What needs to be done: When you reach the line containing "Check the AI scan folder checkbox", repeat that line and each one after it exactly until the records end, leaving out pictures.
---------- Entries supplied ----------
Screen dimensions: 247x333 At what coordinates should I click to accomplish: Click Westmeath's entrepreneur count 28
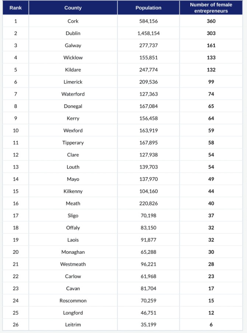point(211,264)
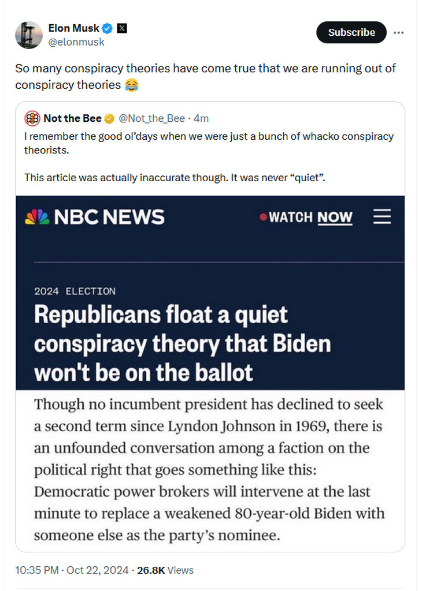Click the Not the Bee avatar icon
The height and width of the screenshot is (591, 426).
pyautogui.click(x=32, y=118)
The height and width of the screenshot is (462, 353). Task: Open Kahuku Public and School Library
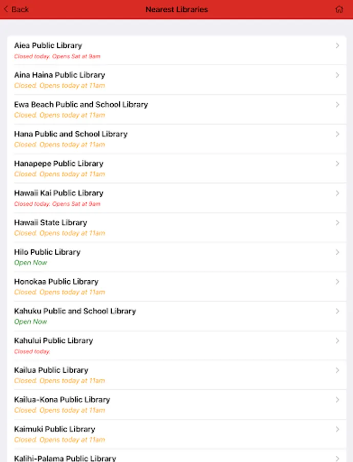point(75,311)
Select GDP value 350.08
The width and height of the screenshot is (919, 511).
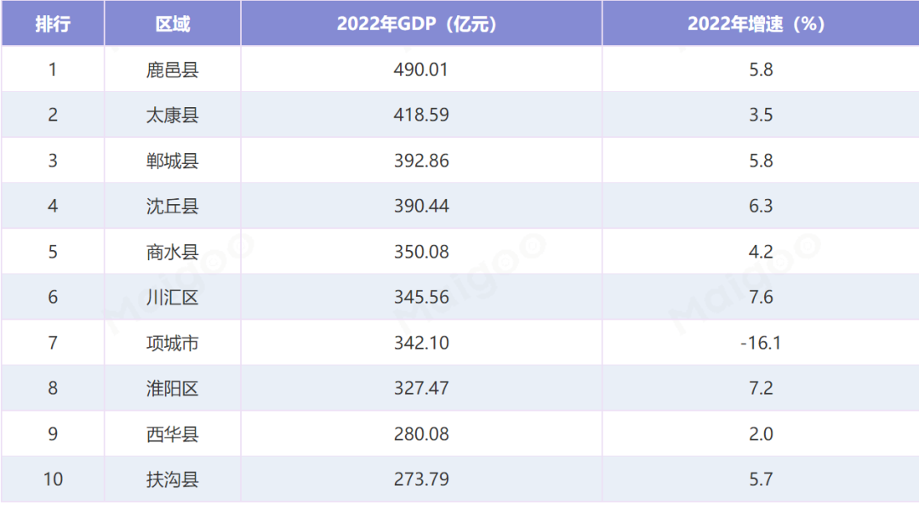[x=421, y=252]
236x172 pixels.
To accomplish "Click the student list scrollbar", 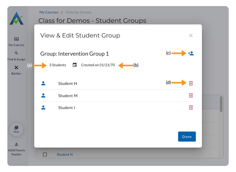I will [x=221, y=104].
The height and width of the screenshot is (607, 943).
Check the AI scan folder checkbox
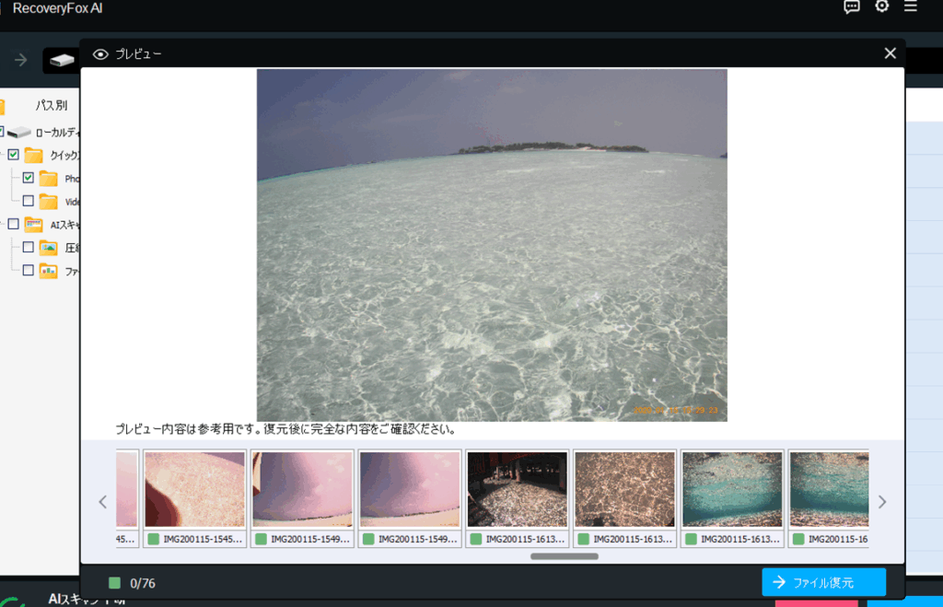click(x=13, y=224)
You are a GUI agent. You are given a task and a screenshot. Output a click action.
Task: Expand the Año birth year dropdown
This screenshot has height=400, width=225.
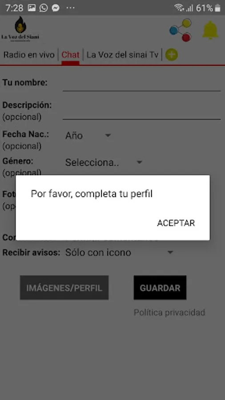[x=88, y=136]
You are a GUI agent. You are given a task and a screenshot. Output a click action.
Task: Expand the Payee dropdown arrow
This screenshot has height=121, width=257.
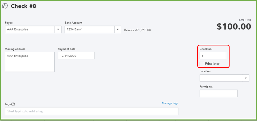coord(58,29)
----------
Task solution:
Check the AI scan folder checkbox
click(x=13, y=224)
You are a GUI agent. You are given a task and a screenshot. Output a click action.
Task: Expand the Año birth year dropdown
This screenshot has height=400, width=225.
[x=88, y=136]
You are a GUI agent. You are given a task and a screenshot. Output a click action.
Task: Expand the Payee dropdown arrow
This screenshot has height=121, width=257.
coord(58,29)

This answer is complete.